SOURCE EXTRACT –

────────

The Committee believes that the Company's overall financial performance should
be a significant consideration in establishing the total compensation of the
Company's executive officers.In the Committee's view, at the executive officer
level, a greater

                                       12



proportion of total compensation should consist of variable, performance-based
components, such as bonuses, which can increase or decrease to reflect changes
in corporate and individual performance. These incentive compensation programs
are intended to reinforce management's commitment to enhancement of
profitability and stockholder value.

From time to time the Commmittee evaluates the Company's total compensation
package in light of those of other analog and mixed-signal semiconductor
companies of comparable size. This data is used primarily to ensure that the
Company's executive compensation program as a whole is within the broad middle
range of comparative pay for similar sized companies. The Committee does not
target a specific position in the range of comparative data for each individual
or for each component of compensation. When deemed appropriate by the Committee,
independent compensation and benefits consultants are retained to assist in
evaluating the Company's executive compensation programs. This provides
additional assurance that the programs are reasonable and appropriate to the
Company's objectives. Individual compensation for each executive officer is
established in view of the comparative data and other relevant factors such as
level of responsibility, prior experience, and the Committee's subjective
judgment as to the individual's contribution.

The Company's compensation program has base salary, bonus, and equity-based
compensation as its three principal components.

    .    An individual's base salary is predicated on industry and peer group
         comparisons and on performance judgments as to the past and expected
         future contributions. In general, salaries are set based on median
         salaries for similar executives of similar sized companies in the high
         technology industry.

    .    The Company has a discretionary key employee incentive pool pursuant to
         which executive officers and other key employees may receive annual
         cash bonuses. Individual bonus awards are made based on the Company's
         achievement of measurable items such as orders, revenue, and net income
         and upon attainment of the individual's personal and departmental goals
         and overall performance. Executive officers may elect early in the
         fiscal year to receive up to 50% of any bonus that may be earned in
         that fiscal year in the form of stock options. If a bonus is awarded
         (in the early part of the next fiscal year), the number of options
         granted in lieu of bonus is calculated by multiplying the forgone cash
         bonus by four and dividing the result by the market price on the date
         of grant. The calculated number of options are priced at the market
         price on the date of grant, are immediately vested, and are subject to
         the terms and conditions of the applicable stock option plan and award
         agreement.

────────

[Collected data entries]
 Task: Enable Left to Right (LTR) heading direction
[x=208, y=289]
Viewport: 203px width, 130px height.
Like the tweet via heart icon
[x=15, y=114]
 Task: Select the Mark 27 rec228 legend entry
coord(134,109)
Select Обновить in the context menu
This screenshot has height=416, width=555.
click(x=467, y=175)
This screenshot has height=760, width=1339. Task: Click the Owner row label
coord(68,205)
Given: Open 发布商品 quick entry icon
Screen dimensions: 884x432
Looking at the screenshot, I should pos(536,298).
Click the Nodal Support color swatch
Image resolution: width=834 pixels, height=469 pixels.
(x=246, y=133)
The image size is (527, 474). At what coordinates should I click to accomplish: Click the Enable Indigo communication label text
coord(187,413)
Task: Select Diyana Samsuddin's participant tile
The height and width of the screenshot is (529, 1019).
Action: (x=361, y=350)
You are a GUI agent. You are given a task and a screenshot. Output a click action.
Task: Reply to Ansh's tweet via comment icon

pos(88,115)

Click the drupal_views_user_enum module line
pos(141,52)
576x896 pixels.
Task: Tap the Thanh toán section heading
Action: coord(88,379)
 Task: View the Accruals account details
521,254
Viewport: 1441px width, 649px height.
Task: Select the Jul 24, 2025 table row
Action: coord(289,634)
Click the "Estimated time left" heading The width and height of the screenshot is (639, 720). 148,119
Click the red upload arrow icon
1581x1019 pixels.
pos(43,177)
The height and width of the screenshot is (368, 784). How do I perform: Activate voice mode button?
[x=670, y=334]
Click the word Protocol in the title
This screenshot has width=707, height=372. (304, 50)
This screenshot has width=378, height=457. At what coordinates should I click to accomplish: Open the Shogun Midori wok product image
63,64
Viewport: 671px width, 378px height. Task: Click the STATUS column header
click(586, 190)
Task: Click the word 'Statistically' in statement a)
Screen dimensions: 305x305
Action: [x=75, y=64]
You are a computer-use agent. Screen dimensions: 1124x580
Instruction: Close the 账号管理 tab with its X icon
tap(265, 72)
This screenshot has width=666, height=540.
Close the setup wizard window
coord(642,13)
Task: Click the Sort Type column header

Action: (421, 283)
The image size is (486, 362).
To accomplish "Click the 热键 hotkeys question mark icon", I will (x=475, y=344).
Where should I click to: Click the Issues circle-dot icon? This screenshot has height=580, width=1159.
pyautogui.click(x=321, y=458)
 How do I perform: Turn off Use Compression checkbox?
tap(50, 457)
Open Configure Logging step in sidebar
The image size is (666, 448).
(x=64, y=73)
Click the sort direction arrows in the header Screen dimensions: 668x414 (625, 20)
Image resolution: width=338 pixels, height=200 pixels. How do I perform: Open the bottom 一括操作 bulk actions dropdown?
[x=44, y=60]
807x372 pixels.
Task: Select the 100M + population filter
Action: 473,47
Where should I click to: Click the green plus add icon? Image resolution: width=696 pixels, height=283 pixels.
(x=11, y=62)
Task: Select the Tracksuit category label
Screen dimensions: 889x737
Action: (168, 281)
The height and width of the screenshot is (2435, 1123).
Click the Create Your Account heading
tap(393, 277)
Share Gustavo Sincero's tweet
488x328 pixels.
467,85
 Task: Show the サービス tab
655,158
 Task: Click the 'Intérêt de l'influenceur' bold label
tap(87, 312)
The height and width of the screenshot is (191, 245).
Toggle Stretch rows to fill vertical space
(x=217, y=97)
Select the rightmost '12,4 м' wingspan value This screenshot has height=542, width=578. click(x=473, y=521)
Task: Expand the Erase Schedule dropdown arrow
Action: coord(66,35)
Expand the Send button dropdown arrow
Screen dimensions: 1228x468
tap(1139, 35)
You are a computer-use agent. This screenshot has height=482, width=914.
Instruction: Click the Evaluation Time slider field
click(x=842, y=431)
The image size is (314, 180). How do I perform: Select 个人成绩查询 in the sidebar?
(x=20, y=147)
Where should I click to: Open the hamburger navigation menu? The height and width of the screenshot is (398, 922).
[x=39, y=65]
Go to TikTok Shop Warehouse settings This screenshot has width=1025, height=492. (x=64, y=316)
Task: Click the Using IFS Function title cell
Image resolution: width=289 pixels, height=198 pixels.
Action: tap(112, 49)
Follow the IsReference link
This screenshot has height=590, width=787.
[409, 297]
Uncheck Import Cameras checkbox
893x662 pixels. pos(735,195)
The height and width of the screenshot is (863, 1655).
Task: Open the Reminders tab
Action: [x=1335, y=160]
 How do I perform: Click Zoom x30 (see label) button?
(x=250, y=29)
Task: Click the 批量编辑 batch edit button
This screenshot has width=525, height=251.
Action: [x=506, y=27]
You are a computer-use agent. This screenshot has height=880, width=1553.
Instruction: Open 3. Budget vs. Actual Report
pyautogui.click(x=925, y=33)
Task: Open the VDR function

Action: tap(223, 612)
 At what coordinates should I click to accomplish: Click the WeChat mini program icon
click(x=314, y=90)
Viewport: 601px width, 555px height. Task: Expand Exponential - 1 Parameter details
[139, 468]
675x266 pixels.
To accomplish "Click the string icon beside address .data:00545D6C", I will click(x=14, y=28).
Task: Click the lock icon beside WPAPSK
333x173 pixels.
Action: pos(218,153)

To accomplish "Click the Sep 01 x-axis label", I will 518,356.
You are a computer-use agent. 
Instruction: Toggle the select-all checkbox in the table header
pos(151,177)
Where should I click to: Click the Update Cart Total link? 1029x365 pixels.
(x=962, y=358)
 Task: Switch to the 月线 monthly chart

────────

QUESTIONS ON THE MATERIAL –
• A. Answer these questions from the executive compensation text:
(i) What are the three principal components of the Company's compensation program?
(ii) With what companies does the Committee compare the Company's total compensation package?
(iii) Up to what share of a bonus may executive officers elect to receive as stock options?
• B. Retype the passage of the executive compensation text starting at "The Company's compensation" and ending at "technology industry.".

SOLUTIONS BY TASK –
• A.
(i) Base salary, bonus, and equity-based compensation.
(ii) Other analog and mixed-signal semiconductor companies of comparable size.
(iii) Up to 50%.

• B.
The Company's compensation program has base salary, bonus, and equity-based
compensation as its three principal components.

    .    An individual's base salary is predicated on industry and peer group
         comparisons and on performance judgments as to the past and expected
         future contributions. In general, salaries are set based on median
         salaries for similar executives of similar sized companies in the high
         technology industry.